Kronik hastalıklar, diğer rahatsızlıklara göre epey farklıdır. Kronik rahatsızlık çeken birisinin hayat şartları, “normal” insanlarınkine nisbetle daha kötü, berbattır. Mesela kronik bronşit birinden bahsedeyim: Bağışıklık sistemi herhangi sıhhatli bir insanınkinden daha güçsüzdür, öyle olmasa bile kronik bronşitli şahıs ufak-tefek soğuk algınlığında bile yatağa düşebilir günlerce sürecek halsizliğin pençesinde kıvranabilir. Kuvvetsizlik zaman içerisinde psikolojik yönden insanı etkiler ve sosyal bozuklukları peşinden getirir. Gripten kaynaklı kuru öksürükler “kötüye gidiyorum” hissi uyandırır. Kronik solunum yolu hastalıklarına yakalanmış birinin savunması daha da düşüktür, bunun bazı belirtileri göğüs sıkışması, öksürük, hırıltılı solunum, temiz havaya açlık hissi ve saire... Dünyada her dört ölümden biri KOAH (akciğer solunum rahatsızlığı) vesilesiyle vuku buluyor. İhtisas alanı bunun üzerine olan kişiler, misalleri ve belirtileri çoğaltabilir. Kronik kelimesinin mânâsı, “süreğen” yâni, ne zaman sona ereceği belli olmayanmış. Bu vakıaların bir diğer yönü de bir önceki cümlede gizli aslında. Ne zaman ve nasıl nüksettiği kestirilemez olması, onu daha belâlı bir hâle getiriyor.

Platon’a göre insan ile devlet arasında büyük bir benzerlik vardır. İnsanlarda bulunan bazı nitelikler, devletin temelini oluşturan unsurlardandır. İçtimai sınıflar, insanın organlarına benzermiş, çalışması lâzımmış. Muteber devletin, düşünürleri, sanatçıları ve liderlerinin güzîde olması, yaptığı işin hakkını vermesi gerekir. Bazen bir fikir, kınından çıkmış kılıçtan daha keskindir. Bir şaheser bize azmin ve anlayışın nişanesini gösterebileceği gibi, herhangi bir hâdisedeki hayvanî davranışta ahlâksızlığın daniskasıyla karşılaşabiliriz.

George Floyd’un Minneapolis’te polisler tarafından “nefes alamıyorum!” dediği hâlde öldürülmesi ve ardından yaşanan hâdiseler mâlumunuz; ilk değildi, muhakkak son da olmayacak. Buna benzer şeyler, “meşru” bir sebeple yahut keyfî bir davranışla ABD’de yaşanmaya devam edecektir. Amerika’yı bir insan farz edecek olursak, kronik hasta olduğunu tesbit için doktor olmamıza lüzum yok.

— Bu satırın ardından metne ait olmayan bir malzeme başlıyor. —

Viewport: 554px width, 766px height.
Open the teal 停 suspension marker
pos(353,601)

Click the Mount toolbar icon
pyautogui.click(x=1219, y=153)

Afro-amerikanların davası Muhammed Ali, Malcolm X, Martin Luther, Rosa Parks gibi şahsiyetlerle sembolleşse de, ırkçılığın bugün geldiği boyut elli yıl öncekinden küçük değil. Siyahîlerin protestolarına katılan ihtiyar beyaz bir kadının pankartı yaşananların hülâsasıdır: “Buna inanamıyorum, altmış altı yaşındayım ve hala bu iğrenç şeyi protesto ediyorum!”

ABD korku filmlerinde bile ilk önce siyahîler ölür. Bir yerde suç işlendiyse, yahut ihbar verildiyse ve orada bir siyahî varsa potansiyel suçlu siyahîlerdir. Siyahîlerin hayatları ehemmiyetlidir (Black Lives Matter) ve bana kalırsa siyahın da beyaz gibi güzel olduğu anlaşılmadığı sürece, ak da kara kadar değersizdir.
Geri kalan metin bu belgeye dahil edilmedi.